Work to do:
Render the lines of the material below as a Markdown table with the columns Row and Line text, starting at the line that contains "The height and" and ending at the line that contains "point(417,558)". Leave out blank lines and the pictures.

** START Information shown **

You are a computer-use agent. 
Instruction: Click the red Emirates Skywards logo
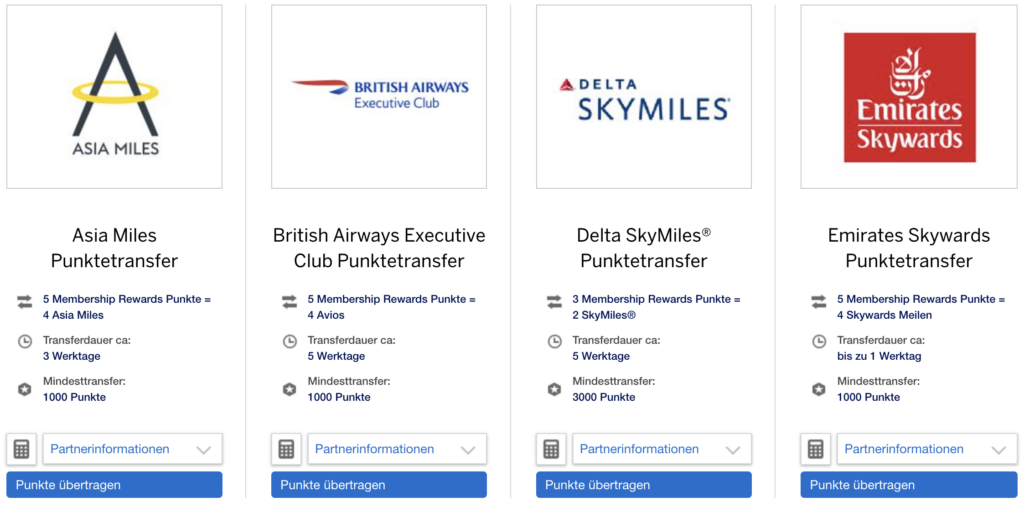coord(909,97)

** END Information shown **
** START Information shown **

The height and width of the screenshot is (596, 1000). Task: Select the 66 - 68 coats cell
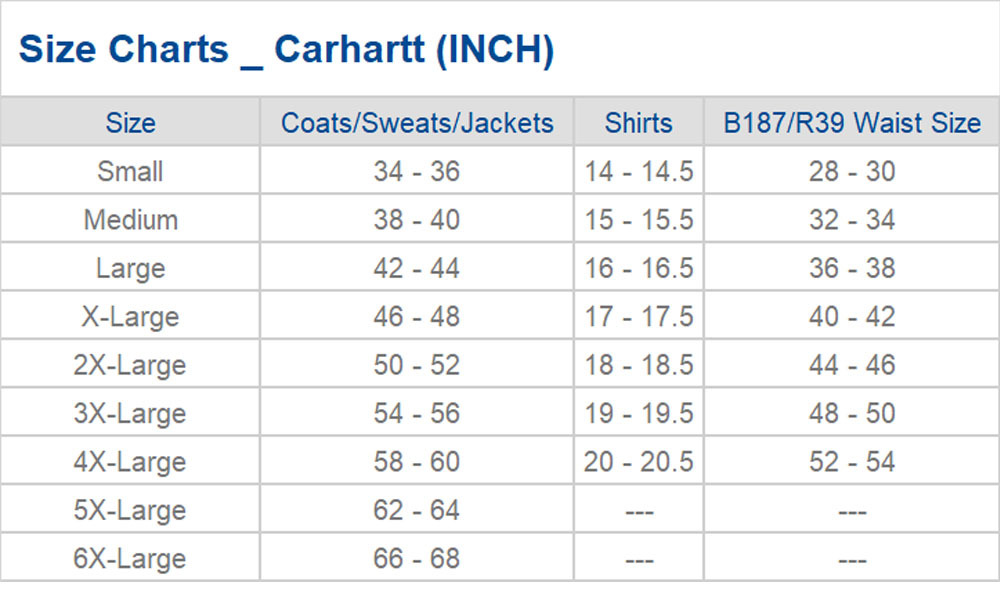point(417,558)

** END Information shown **

Exercise output:
| Row | Line text |
|---|---|
| 1 | The height and width of the screenshot is (596, 1000). Task: Select the 66 - 68 coats cell |
| 2 | point(417,558) |